Was haben Occupy, die spanischen Indignados und der arabische Frühling gemeinsam? Was verbindet die Demokratiebewegung im Iran mit dem Kampf in Syrien? Wo sind die Berührungspunkte zwischen den ukrainischen Oben Ohne-Aktivistinnen von Femen und den oppositionellen Protesten in Ägypten? Die Gründe für den Protest sind in jedem Land ganz unterschiedlich, aber die kreativen gewaltfreien Taktiken sind sehr ähnlich und inspirieren sich gegenseitig auf überraschende Weise.
Als roten Faden zeigt «Everyday Rebellion» die unkonventionellsten und kreativsten Methoden von Widerstand und stellt das Leben und Arbeiten von Aktivisten rund um den Globus vor, die oftmals das eigene Leben im Kampf um eine bessere Zukunft riskieren. Der Film ist eine Hommage an die Kraft und die Macht, die zivilem Ungehorsam und den kreativen, gewaltfreien Protestformen weltweit innewohnt. Ein hoffnungsvolles und mitreissendes Filmexperiment.
«Wir kamen um zu helfen» reflektiert die Geschichte der Schweizer Entwicklungshilfe in Ruanda von 1960 bis zum Genozid 1994. Der Film basiert auf Erzählungen der ehemaligen ruandischen und Schweizer Mitarbeiter zweier erfolgreicher Projekte, der Verkaufsgenossenschaft TRAFIPRO und der Banque Populaire.
Ruanda 1973 – eines Morgens fand sich an den Eingangstüren der Schweizer Entwicklungshilfe eine Liste mit Namen von Tutsis, die per sofort aus der Verkaufsgenossenschaft TRAFIPRO entlassen wurden. Die Schweizer Entwicklungshelfer waren empört über diese rassistische Massnahme, doch keiner wehrte sich, weil keiner das erfolgreiche Entwicklungsprojekt gefährden wollte.
20 Jahre später wiederholte sich diese Geschichte und mündete in einen Genozid von über 800’000 Menschen.

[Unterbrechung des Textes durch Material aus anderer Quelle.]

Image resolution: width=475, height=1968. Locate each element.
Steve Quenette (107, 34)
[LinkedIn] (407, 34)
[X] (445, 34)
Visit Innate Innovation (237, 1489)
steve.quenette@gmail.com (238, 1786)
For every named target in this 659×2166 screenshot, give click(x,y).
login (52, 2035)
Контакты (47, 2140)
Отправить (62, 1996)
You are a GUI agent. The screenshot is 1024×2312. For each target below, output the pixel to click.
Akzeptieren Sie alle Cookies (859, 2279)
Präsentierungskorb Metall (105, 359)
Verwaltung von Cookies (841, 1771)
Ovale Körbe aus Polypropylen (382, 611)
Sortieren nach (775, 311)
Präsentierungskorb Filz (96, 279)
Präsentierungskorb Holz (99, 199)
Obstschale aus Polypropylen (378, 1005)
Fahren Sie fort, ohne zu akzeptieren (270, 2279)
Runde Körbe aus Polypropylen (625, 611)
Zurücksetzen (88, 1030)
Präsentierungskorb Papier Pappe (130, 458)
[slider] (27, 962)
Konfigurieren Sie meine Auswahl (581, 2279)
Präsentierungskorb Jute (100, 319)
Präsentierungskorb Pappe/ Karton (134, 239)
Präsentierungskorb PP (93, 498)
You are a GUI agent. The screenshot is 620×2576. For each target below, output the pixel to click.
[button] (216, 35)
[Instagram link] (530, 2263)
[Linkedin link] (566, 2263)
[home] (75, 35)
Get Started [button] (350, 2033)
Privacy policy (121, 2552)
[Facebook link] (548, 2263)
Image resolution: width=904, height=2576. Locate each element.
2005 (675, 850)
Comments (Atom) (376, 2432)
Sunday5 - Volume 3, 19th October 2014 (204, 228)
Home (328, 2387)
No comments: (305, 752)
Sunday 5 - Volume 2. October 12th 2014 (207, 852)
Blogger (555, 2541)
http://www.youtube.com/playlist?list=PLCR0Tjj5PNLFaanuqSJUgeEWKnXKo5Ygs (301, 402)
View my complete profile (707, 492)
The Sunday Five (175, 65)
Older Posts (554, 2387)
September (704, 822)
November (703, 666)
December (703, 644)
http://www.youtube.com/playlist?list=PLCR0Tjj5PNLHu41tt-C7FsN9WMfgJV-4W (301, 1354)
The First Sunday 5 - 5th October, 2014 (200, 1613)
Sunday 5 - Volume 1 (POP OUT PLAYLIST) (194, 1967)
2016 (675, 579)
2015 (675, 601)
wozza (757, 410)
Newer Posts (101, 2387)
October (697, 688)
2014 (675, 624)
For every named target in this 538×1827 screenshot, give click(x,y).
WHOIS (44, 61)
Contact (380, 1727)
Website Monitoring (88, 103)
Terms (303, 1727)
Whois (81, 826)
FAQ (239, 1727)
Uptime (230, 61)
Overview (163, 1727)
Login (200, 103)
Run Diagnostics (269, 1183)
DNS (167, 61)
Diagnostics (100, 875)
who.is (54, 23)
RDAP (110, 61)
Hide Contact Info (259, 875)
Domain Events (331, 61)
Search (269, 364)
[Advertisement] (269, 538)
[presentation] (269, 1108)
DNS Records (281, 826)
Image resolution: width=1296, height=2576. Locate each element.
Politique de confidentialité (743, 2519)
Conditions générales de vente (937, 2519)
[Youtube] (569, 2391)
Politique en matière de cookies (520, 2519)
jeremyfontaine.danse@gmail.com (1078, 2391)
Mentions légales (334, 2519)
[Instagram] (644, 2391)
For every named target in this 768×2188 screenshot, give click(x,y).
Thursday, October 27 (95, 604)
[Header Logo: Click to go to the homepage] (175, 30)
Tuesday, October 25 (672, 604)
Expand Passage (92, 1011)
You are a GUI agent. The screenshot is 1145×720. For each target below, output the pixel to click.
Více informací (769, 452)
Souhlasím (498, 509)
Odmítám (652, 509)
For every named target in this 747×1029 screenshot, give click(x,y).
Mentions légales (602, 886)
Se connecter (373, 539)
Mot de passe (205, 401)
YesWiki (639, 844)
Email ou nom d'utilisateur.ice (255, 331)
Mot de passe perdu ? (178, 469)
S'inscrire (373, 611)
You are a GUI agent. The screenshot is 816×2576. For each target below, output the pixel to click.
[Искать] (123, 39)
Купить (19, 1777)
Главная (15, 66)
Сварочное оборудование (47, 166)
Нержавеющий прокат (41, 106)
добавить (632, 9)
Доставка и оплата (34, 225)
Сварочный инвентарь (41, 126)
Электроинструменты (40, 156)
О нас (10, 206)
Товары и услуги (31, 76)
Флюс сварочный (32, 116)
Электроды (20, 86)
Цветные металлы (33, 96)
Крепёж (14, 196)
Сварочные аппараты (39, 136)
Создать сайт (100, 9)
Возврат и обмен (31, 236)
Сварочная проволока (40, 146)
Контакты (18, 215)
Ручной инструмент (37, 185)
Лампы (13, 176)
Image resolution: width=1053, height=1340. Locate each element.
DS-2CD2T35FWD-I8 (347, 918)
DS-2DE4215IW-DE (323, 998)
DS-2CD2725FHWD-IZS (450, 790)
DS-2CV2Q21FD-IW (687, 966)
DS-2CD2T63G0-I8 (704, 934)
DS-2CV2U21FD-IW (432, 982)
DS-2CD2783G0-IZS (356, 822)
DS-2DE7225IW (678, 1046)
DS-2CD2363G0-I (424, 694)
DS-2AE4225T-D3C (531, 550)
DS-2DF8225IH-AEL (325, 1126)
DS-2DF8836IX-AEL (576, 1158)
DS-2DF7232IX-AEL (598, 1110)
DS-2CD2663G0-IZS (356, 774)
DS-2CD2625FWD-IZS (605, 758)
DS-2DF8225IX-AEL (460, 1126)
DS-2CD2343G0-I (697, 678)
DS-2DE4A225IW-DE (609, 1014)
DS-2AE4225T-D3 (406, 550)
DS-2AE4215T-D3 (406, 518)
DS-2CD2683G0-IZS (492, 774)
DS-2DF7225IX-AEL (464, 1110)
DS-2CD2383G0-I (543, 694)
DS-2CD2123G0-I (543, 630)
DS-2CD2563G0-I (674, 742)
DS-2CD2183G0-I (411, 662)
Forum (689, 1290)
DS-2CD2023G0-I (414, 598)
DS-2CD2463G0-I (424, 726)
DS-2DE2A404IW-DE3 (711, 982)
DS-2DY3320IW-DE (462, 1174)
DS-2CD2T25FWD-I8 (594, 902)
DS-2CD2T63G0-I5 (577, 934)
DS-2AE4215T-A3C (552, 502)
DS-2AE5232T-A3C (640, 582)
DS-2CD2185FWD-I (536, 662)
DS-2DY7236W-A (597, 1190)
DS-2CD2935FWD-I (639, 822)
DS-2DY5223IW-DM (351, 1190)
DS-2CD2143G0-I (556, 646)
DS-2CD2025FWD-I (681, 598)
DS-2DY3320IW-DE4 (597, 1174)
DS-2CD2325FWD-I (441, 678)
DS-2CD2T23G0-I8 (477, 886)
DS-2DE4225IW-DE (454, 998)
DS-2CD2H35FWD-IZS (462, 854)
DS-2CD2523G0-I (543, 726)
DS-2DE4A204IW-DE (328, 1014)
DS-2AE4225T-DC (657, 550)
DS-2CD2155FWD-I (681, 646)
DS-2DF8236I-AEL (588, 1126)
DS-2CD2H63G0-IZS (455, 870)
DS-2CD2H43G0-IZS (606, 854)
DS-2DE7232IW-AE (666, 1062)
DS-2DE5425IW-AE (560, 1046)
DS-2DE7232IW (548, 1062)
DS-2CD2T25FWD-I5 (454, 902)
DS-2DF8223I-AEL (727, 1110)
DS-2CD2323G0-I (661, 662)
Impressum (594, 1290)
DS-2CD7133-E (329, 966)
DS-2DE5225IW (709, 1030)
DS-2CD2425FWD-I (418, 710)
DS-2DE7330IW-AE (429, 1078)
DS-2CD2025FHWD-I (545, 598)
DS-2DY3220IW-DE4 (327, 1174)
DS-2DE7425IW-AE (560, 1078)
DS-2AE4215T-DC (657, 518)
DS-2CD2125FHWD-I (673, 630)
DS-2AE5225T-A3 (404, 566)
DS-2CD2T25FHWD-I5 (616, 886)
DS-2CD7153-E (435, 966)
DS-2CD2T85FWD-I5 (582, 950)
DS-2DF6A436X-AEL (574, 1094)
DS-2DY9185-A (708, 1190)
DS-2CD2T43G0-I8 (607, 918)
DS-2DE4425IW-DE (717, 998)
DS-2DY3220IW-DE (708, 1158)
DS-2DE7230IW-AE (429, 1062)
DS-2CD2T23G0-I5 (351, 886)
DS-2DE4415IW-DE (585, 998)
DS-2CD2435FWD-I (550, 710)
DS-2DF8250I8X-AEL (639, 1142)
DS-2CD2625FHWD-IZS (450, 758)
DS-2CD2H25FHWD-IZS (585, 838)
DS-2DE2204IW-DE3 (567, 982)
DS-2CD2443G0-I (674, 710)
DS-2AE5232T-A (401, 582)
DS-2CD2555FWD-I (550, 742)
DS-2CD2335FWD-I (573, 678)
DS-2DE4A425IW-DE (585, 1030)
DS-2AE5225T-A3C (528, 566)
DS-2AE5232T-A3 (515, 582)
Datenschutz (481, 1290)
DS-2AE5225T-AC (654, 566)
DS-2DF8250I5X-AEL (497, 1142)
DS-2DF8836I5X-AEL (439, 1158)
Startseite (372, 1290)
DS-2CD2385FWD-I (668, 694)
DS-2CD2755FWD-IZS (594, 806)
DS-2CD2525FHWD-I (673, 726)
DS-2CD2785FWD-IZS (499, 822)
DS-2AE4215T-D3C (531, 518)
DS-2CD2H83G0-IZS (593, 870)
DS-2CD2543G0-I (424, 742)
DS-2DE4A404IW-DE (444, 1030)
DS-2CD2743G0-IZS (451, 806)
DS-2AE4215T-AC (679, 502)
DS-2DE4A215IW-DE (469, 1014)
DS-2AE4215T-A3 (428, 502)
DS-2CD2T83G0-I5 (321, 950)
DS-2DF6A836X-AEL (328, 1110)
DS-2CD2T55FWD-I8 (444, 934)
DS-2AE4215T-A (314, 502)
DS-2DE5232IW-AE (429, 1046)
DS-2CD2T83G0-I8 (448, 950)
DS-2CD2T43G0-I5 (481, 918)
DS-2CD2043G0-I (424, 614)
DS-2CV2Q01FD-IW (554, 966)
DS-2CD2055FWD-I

Erst diese Katastrophe führte zu einer Neuorientierung der Schweizer Entwicklungshilfe und ihrem temporären Rückzug aus dem Land.
Diese ruandische Erfahrung war eine harte Bewährungsprobe für die Schweizer Entwicklungshilfe, und der Film stellt Fragen nach den Möglichkeiten und Grenzen von Entwicklungshilfe im Kontext einer grossen politischen Krise.
1999 kommt es in einer Kleinstadt im Norden Chinas zu schrecklichen Leichenfunden. Bei der Festnahme der mutmasslichen Mörder ereignet sich ein blutiger Zwischenfall, bei dem zwei Polizisten sterben und einer schwer verletzt wird. Der überlebende Polizist, Zhang Zili, wird vom Dienst suspendiert und arbeitet fortan als Wachmann in einer Fabrik. Fünf Jahre später geschehen wieder mysteriöse Morde. Mit Hilfe eines ehemaligen Kollegen nimmt Zhang auf eigene Faust Ermittlungen auf. Er entdeckt, dass alle Opfer in Beziehung zu einer jungen Frau standen, die in einer Reinigung arbeitet. Zhang gibt sich als Kunde aus, nimmt ihre Verfolgung auf und verliebt sich in die schweigsame Wu Zhizhen. An einem kalten Wintertag macht er eine furchtbare Entdeckung. Er gerät in Lebensgefahr und muss erfahren, dass Schuld und Unschuld nicht immer zu trennen sind. Mit den Figuren des einsamen Ex-Polizisten und der Femme fatale zitiert Diao Yinan den klassischen Detektivfilm. Sein dritter Spielfilm ist ein Film noir in entsättigten Farben, der mit diesem Genre spielt und gleichzeitig in das Leben ganz gewöhnlicher Menschen führt. «Bai Ri Yan Huo» gewann dieses Jahr den Goldenen Bären in Berlin.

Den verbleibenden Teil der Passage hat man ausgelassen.